Electrical discharge machining (EDM) is an unconventional machining technology that uses a series of pulse discharges between the tool and workpiece to process the workpiece [13]. It is mainly used for high-precision processing of difficult-to-cut materials. Wyszynski et al. [14] realized the high-precision micro-hole machining of cubic boron nitride and determined the optimal parameters. Wu et al. [15] developed a cut-side micro-tool suitable for the micro-EDM system and successfully realized the deep and high aspect ratio micro-holes machining on tungsten cemented carbide. In order to study the machining mechanism of micro-EDM, Liu et al. [16] analyzed the polarity effect of micro-EDM based on the movement characteristics of electrons and positive ions in the discharge plasma channel. Almacinha et al. [17] established an electro-thermal model for a single discharge of an electric discharge machining process based on the Joule heating effect theory. Roy et al. [18] analyzed the physical phenomenon behind occurrences of unusually high discharging points in reverse micro EDM by establishing a numerical model of ions and electrons’ movement in the dielectric during machining. To realize the micro-EDM machining of the three-dimensional structure, Roy et al. [19] used reverse micro EDM to generate different shapes of protruded micro features, such as 3D hemispherical and 3D coni-spherical shapes. To study EDM’s surface characteristics, Hsieh et al. [2] showed that the EDM process could successfully machine the ternary TiNiZr SMAs while ensuring its shape recovery ability. The recast layer generated on the machined surface can adhere to the substrate effectively by surface alloying, enhancing wear resistance [5]. Peng et al. [3] have reported that EDM can form a nanoporous biocompatible layer on the surface of Ti-6Al-4V, which is conducive to cell growth and proliferation.

Data lines:
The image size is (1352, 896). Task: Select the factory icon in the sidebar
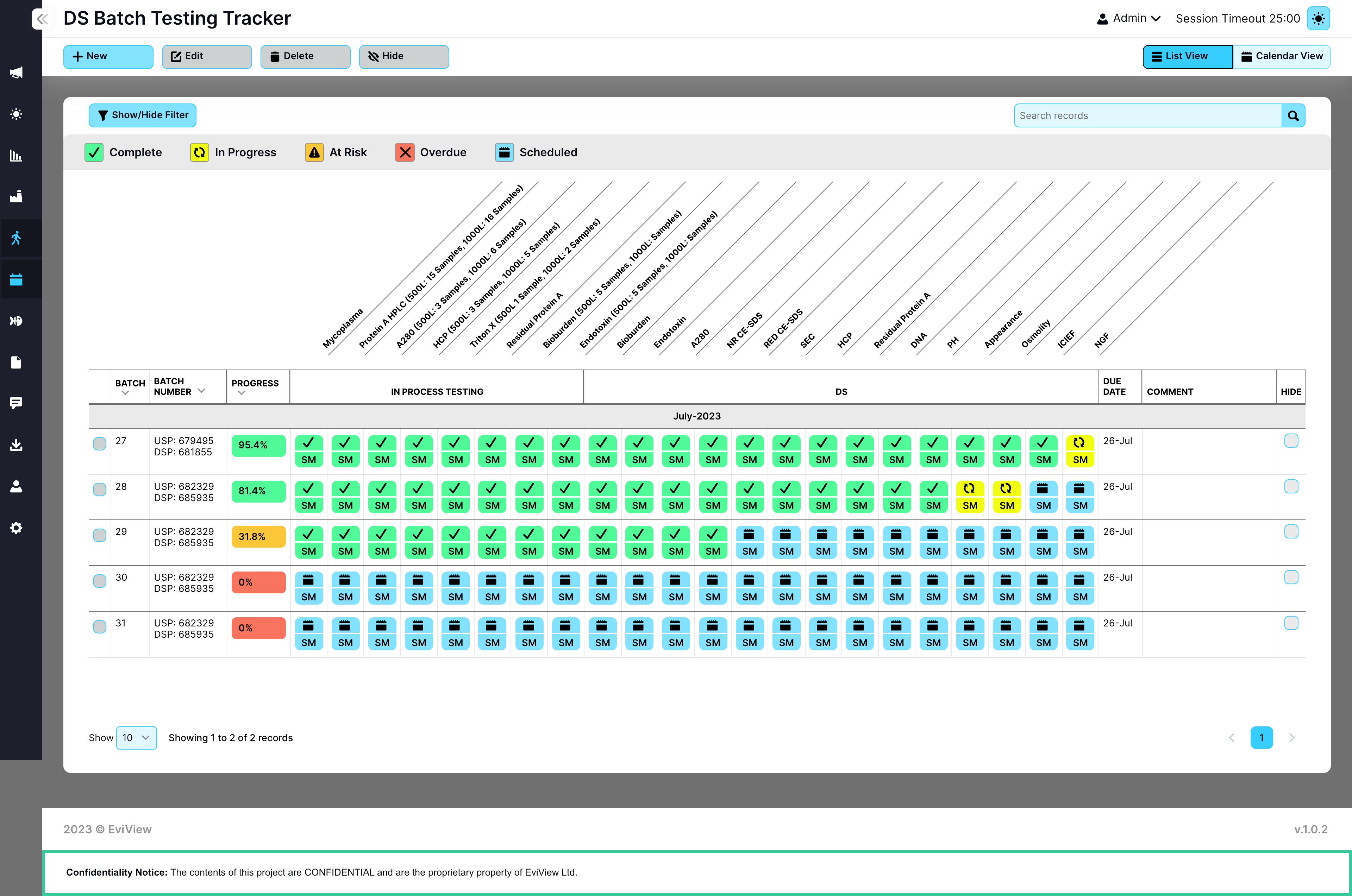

Set of tasks:
1. Decide whether each statement below agrees with the passage on electrical discharge machining. Answer yes or no for each, and quote the deciding words of the passage.
(a) The technology is mainly used for high-precision processing of difficult-to-cut materials.
(b) Wu et al. achieved deep micro-hole machining on cubic boron nitride.
(c) Almacinha et al. based their electro-thermal model on the Joule heating effect theory.
2. List every author group that the passage on electrical discharge machining cites with "et al.", naming each group once.
3. Answer these questions from the passage on electrical discharge machining.
(a) In what material did Wyszynski et al. carry out high-precision micro-hole machining?
(b) Which shapes of protruded micro features did Roy et al. produce with reverse micro EDM?
(c) On the surface of which material did Peng et al. report that EDM can form a nanoporous biocompatible layer?

Worked answers:
1.
(a) Yes: "It is mainly used for high-precision processing of difficult-to-cut materials."
(b) No: "successfully realized the deep and high aspect ratio micro-holes machining on tungsten cemented carbide"
(c) Yes: "established an electro-thermal model for a single discharge of an electric discharge machining process based on the Joule heating effect theory"

2.
Wyszynski et al.
Wu et al.
Liu et al.
Almacinha et al.
Roy et al.
Hsieh et al.
Peng et al.

3.
(a) Cubic boron nitride.
(b) 3D hemispherical and 3D coni-spherical shapes.
(c) Ti-6Al-4V.